CQV Project Manager

Overview

The CQV Project Manager is responsible for leading and coordinating all commissioning, qualification, and validation (CQV) activities within an assigned project area on a large-scale greenfield pharmaceutical manufacturing project. This role serves as the primary liaison between execution teams and program leadership, ensuring CQV activities are planned, executed, and delivered in alignment with project timelines, regulatory requirements, and overall program strategy.

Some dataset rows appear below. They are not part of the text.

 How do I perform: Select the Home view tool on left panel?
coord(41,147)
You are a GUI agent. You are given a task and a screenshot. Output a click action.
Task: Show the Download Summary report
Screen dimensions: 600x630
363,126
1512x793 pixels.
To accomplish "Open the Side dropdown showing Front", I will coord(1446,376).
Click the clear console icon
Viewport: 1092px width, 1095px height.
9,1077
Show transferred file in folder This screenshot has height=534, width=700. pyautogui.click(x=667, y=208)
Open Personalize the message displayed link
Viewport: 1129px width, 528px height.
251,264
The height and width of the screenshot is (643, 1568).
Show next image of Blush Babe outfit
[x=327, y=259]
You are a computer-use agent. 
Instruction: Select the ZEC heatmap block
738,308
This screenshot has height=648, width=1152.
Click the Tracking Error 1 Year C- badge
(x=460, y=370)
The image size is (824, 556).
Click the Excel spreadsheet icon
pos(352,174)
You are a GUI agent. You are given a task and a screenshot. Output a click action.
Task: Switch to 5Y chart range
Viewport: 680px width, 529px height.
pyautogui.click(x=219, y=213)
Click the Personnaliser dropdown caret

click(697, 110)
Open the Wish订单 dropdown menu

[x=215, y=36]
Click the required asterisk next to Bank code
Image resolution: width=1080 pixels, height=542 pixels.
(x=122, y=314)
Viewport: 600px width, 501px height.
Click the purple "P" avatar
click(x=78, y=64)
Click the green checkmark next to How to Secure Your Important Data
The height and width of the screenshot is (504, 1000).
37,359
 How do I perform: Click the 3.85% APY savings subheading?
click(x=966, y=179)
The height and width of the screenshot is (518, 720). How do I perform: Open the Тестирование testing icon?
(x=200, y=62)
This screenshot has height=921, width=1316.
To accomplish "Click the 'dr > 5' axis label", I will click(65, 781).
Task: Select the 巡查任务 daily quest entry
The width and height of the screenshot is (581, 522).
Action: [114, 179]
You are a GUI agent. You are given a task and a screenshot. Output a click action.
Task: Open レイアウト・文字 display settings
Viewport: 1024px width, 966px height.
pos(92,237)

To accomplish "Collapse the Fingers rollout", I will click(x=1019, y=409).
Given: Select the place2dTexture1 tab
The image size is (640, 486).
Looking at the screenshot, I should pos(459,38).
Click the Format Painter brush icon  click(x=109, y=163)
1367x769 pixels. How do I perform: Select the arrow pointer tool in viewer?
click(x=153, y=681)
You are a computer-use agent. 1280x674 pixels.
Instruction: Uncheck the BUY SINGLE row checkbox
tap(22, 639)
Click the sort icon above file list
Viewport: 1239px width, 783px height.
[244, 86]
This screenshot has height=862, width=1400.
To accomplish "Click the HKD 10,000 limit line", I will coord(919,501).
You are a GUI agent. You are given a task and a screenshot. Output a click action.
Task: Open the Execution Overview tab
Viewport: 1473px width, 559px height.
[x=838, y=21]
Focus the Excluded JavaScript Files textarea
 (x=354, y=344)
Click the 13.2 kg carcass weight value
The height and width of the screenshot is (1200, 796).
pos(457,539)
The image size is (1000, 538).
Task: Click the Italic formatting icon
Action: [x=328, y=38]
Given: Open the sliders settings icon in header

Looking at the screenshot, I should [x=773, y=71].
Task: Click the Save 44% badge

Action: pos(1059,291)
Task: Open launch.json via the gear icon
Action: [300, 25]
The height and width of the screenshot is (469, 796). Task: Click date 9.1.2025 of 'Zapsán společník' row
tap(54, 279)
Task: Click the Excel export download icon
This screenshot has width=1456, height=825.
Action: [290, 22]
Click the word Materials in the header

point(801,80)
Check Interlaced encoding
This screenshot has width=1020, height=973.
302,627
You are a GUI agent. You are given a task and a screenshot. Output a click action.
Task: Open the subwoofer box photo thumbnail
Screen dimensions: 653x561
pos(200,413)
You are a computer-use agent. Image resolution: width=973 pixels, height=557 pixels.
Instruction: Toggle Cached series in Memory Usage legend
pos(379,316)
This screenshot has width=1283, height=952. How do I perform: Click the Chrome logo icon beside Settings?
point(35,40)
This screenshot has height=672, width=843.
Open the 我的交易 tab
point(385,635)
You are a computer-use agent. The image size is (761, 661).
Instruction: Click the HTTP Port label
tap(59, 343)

The position drives day-to-day execution, system readiness, and performance reporting while fostering a strong culture of safety, quality, and accountability. This role is particularly critical in supporting first-time facility startup, including complex systems such as tank farms and solvent handling infrastructure in support of drug discovery and clinical manufacturing.

Job Responsibilities

• Lead and coordinate all project-level CQV activities within a greenfield manufacturing environment, serving as the primary point of contact for program leadership.
• Develop and execute CQV strategies, plans, and schedules to support project milestones, startup readiness, and regulatory compliance.
• Oversee daily CQV execution, ensuring alignment with procedures, validation strategies, and industry standards.
• Coordinate cross-functional activities with construction, mechanical, automation, and process teams to support pre-commissioning efforts (e.g., calibration, utility startup, system setup).
• Drive commissioning and qualification of critical systems, including tank farm operations and solvent handling/management systems.
• Support and coordinate Factory Acceptance Testing (FAT) activities with vendors and ensure outcomes are incorporated into execution plans.
• Lead system handovers to end users, ensuring operational readiness for clinical manufacturing and drug development activities.
• Provide regular reporting on progress, risks, schedule, and resource planning, including look-ahead forecasts and critical path updates.
• Identify risks and issues proactively, implementing mitigation strategies to maintain project timelines.

Job Qualifications

• Bachelor’s degree in Engineering, Science, or a related technical field.
• 3 years of experience in commissioning, qualification, and validation (CQV) within pharmaceutical, biotech, or other regulated environments.
• Demonstrated experience supporting greenfield or large-scale capital projects.
• Hands-on experience with tank farm systems, solvent handling, or solvent management in a GMP environment.
• Strong knowledge of GMP, FDA regulations, and CQV/validation lifecycle practices.
• Proven experience leading or coordinating CQV activities at a system or project level.
• Experience supporting facility startup and readiness for clinical manufacturing or drug development environments is a plus.
• Ability to manage multiple workstreams in a fast-paced, complex project environment.
• Strong leadership, communication, and cross-functional coordination skills.